Lo stato di necessità è uno stato nel quale si è obbligati a ricorrere a mezzi che escono dall'ordinario per sopravvivere. In altre parole, se eseguendo gli ordini che ci saranno dati nella struttura canonica che ci si vorrà offrire, si danneggia il bene delle anime a livello della fede o della liturgia, ecc., ciò si chiamerà uno stato di necessità. Non ci sarà più stato di necessità quando i sacerdoti e i fedeli legati alla Tradizione potranno vivere in maniera normale, e avere uno sviluppo normale della loro vita cattolica. Ciò non vuol dire che allora non ci sarà più nessun disordine nella Chiesa. Ma è anzitutto una questione di diritto: se i princìpi sono stabiliti chiaramente nella Chiesa, se per esempio il Papa dice: la Tradizione ha il diritto di vivere, in questo caso non si potrà parlare più di stato di necessità. Uno statuto canonico come quello di Campos elimina lo stato di necessità? Non ne sono sicuro. Perché questo statuto è sottoposto a condizioni e le condizioni sono sempre le stesse: l'accettazione della nuova messa e del Concilio! Qui è il problema. Diciamolo francamente: per quale motivo tanti fedeli vengono da noi? La maggior parte perché sono stati urtati dalla liturgia conciliare. Allora hanno fatto un passo che gli è costato enormemente, perché è stato un colpo per loro. Ora hanno trovato la pace grazie alla liturgia tradizionale, e si dovrebbe dire loro: normalizziamo la vostra situazione, voi potrete avere la messa tridentina, ma bisogna che accettiate l'altra che vi ha fatto tanto male. In altre parole, se volete avere una situazione normalizzata, siete obbligati ad accettare come norma qualcosa che vi urta. È duro da accettare.

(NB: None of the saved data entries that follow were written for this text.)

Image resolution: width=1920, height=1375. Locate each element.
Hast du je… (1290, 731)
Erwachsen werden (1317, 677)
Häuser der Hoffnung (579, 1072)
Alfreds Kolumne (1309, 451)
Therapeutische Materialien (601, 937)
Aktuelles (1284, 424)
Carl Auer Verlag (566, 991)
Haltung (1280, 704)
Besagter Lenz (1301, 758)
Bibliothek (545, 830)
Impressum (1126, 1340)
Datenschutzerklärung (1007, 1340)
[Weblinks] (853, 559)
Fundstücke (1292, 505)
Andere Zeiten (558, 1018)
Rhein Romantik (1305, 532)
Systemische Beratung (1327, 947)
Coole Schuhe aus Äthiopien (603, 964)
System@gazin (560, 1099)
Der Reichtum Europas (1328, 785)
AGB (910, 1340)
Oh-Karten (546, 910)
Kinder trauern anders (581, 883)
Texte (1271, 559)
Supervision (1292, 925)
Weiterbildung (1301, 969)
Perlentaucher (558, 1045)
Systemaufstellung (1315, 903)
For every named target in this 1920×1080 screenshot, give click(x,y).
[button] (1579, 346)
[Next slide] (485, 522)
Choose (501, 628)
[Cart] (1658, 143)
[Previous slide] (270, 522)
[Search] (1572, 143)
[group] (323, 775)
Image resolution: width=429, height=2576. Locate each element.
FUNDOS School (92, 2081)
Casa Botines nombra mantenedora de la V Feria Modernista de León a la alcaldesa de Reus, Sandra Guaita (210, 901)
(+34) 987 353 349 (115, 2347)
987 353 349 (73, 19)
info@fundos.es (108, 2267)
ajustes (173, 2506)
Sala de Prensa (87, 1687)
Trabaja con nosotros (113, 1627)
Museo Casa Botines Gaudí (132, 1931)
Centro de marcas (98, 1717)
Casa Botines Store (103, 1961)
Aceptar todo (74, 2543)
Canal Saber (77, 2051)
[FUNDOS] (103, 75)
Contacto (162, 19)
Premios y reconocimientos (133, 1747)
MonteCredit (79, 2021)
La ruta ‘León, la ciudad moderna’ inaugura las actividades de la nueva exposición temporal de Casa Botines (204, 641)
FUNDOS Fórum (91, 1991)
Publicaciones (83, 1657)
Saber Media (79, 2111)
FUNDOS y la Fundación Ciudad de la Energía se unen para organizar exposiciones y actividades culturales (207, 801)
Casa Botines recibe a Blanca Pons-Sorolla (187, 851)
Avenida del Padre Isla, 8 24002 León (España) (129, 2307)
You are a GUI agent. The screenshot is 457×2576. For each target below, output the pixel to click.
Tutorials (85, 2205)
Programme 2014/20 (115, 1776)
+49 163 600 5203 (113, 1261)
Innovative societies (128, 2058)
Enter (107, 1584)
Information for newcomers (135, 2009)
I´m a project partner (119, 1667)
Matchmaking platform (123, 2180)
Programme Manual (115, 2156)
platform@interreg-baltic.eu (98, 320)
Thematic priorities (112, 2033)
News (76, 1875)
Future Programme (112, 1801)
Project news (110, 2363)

Ma se accettate le discussioni attuali, la soluzione, dal punto di vista umano, non può non passare per una coabitazione? Sembra difficile ottenere in un colpo solo un'inversione di tendenza! E, in una stessa casa, la regola dev'essere comune. Altrimenti sono due case parallele.

Proprio così. Distinguo due cose: il principio e le sue conseguenze correnti. Per esempio, in una casa c'è una fuga di gas che alimenta un incendio. Dopo che avete interrotto il gas, l'incendio durerà ancora un po', ma finirà per spegnersi. È quello che noi chiediamo: che si combatta la causa, che si chiuda il gas. Anche se in questo momento c'è ancora fuoco, siamo d'accordo di collaborare, ma occorre che il principio distruttivo sia identificato e che il gas sia effettivamente interrotto.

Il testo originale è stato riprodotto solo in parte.